Le gouvernement congolais a adopté, le 11 septembre 2026, un décret instituant officiellement la « Task Force RDC-USA », un mécanisme interministériel chargé d’accélérer la mise en œuvre du partenariat stratégique conclu avec les États-Unis autour des minerais critiques, des investissements et de la coopération économique. Cette décision intervient après plusieurs mois de retard administratif et vise à traduire les engagements pris avec Washington en résultats économiques et sécuritaires concrets, selon le compte rendu du Conseil des ministres.
La création de cette task force intervient dans un contexte mondial marqué par une concurrence accrue autour de la sécurisation des chaînes d’approvisionnement en minerais critiques, essentiels notamment aux industries électrique, numérique et énergétique. La RDC occupe une place importante dans cette dynamique, notamment grâce à ses ressources en cobalt et en cuivre.

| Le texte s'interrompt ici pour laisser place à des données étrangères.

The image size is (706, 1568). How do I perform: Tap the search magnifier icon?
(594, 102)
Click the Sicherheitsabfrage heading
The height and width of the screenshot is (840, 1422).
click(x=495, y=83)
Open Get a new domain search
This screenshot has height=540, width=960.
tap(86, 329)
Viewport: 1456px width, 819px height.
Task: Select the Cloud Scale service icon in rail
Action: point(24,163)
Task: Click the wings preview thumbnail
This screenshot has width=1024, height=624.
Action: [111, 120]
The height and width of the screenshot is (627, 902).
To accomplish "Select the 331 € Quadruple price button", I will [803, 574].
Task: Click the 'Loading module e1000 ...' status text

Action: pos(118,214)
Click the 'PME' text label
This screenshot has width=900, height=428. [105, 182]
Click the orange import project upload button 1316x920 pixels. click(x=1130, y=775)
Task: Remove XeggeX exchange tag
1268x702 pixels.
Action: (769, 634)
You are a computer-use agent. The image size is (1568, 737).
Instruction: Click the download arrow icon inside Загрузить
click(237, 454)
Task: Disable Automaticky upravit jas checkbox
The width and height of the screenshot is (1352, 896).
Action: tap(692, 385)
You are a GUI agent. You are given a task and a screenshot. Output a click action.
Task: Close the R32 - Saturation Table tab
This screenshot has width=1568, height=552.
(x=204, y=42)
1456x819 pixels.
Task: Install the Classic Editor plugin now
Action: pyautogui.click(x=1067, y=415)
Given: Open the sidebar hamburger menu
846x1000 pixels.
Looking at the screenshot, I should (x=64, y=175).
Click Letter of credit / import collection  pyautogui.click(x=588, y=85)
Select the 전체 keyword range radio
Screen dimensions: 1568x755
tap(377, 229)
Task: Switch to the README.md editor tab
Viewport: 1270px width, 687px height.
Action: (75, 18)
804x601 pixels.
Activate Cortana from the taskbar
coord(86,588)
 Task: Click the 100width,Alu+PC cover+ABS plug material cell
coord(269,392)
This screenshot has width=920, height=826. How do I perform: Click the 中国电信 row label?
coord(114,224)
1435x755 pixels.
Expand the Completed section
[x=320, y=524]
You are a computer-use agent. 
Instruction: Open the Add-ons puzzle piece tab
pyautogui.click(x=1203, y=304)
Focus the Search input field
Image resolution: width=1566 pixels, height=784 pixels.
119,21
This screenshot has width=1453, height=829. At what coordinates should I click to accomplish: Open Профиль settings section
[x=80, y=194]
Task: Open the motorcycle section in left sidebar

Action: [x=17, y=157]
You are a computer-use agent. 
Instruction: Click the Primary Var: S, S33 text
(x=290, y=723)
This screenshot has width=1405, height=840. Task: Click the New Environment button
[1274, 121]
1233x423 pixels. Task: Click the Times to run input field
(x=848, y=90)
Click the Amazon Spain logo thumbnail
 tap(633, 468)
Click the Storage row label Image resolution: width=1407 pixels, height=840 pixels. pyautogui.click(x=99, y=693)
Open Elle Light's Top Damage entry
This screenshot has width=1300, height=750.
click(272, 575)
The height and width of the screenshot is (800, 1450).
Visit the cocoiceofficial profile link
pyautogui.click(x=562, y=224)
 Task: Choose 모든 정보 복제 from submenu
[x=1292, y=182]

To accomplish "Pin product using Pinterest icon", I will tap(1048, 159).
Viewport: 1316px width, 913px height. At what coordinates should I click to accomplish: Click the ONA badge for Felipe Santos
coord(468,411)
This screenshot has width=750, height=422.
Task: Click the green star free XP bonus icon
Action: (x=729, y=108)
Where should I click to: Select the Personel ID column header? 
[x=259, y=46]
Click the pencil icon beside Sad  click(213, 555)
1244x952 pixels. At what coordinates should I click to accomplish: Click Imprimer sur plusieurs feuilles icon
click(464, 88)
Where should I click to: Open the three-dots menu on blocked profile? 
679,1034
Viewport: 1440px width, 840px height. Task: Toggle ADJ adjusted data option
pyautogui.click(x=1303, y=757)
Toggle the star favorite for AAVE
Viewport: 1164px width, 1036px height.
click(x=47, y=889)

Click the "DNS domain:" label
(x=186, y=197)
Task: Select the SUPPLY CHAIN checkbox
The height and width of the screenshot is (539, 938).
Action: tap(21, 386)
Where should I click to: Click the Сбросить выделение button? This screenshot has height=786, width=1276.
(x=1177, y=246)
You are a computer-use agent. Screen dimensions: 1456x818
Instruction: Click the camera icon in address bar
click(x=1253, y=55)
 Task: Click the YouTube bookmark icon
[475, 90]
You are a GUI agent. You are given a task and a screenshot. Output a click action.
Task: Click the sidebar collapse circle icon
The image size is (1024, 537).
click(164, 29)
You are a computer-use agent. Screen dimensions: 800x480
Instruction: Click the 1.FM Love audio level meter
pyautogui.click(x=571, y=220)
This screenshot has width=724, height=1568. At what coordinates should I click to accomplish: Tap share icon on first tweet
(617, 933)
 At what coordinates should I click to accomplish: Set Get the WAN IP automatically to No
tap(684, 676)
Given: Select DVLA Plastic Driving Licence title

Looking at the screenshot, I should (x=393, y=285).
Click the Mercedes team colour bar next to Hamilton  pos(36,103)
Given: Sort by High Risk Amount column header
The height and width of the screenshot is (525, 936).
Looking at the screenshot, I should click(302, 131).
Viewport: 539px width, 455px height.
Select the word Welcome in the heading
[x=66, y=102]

En juillet 2026, les importations américaines de cuivre en provenance de la RDC ont atteint un niveau record. Avec 53 290 tonnes importées au cours de ce mois, le pays représentait 23,9 % des importations américaines de cuivre, ce qui l’a placé au deuxième rang des fournisseurs des États-Unis.
Missions et périmètre de la Task Force
D’après le Conseil des ministres, la Task Force RDC-USA aura pour principale mission de coordonner et d’accélérer l’exécution des projets, investissements et engagements découlant du partenariat stratégique.
Le ministre de l’Économie nationale, Daniel Mukoko Samba, a indiqué que ce dispositif devait permettre d’obtenir des « résultats économiques et sécuritaires concrets » pour les citoyens congolais. Le décret instituant la task force figure parmi les sept textes adoptés lors de la même réunion gouvernementale.
La formalisation de cet organe ne constitue toutefois pas le début de la coordination entre les deux parties. Une première réunion de la Task Force s’était tenue en juin 2026 sous la conduite de la Première ministre Judith Suminwa. À cette occasion, le gouvernement congolais avait notamment indiqué avoir reçu une première liste d’actifs intégrés à la réserve stratégique et soumis plusieurs projets de développement à la partie américaine.
Un partenariat déjà engagé
Le partenariat stratégique RDC–États-Unis a été signé le 4 décembre 2025 à Washington. Il établit un cadre de coopération autour des minerais critiques, des infrastructures, de la gouvernance et du développement économique.
Parmi les mécanismes prévus figure le Strategic Asset Reserve (SAR), qui doit regrouper une liste évolutive d’actifs liés notamment aux minerais critiques, à l’or et à l’exploration. L’accord prévoit un droit de première offre au profit des investisseurs américains pour les projets intégrés à cette réserve.
Le partenariat a déjà donné lieu à plusieurs opérations commerciales et d’investissement. Gécamines a notamment développé, avec Mercuria, un partenariat destiné à renforcer la commercialisation du cuivre et du cobalt issus de ses participations dans les projets miniers congolais.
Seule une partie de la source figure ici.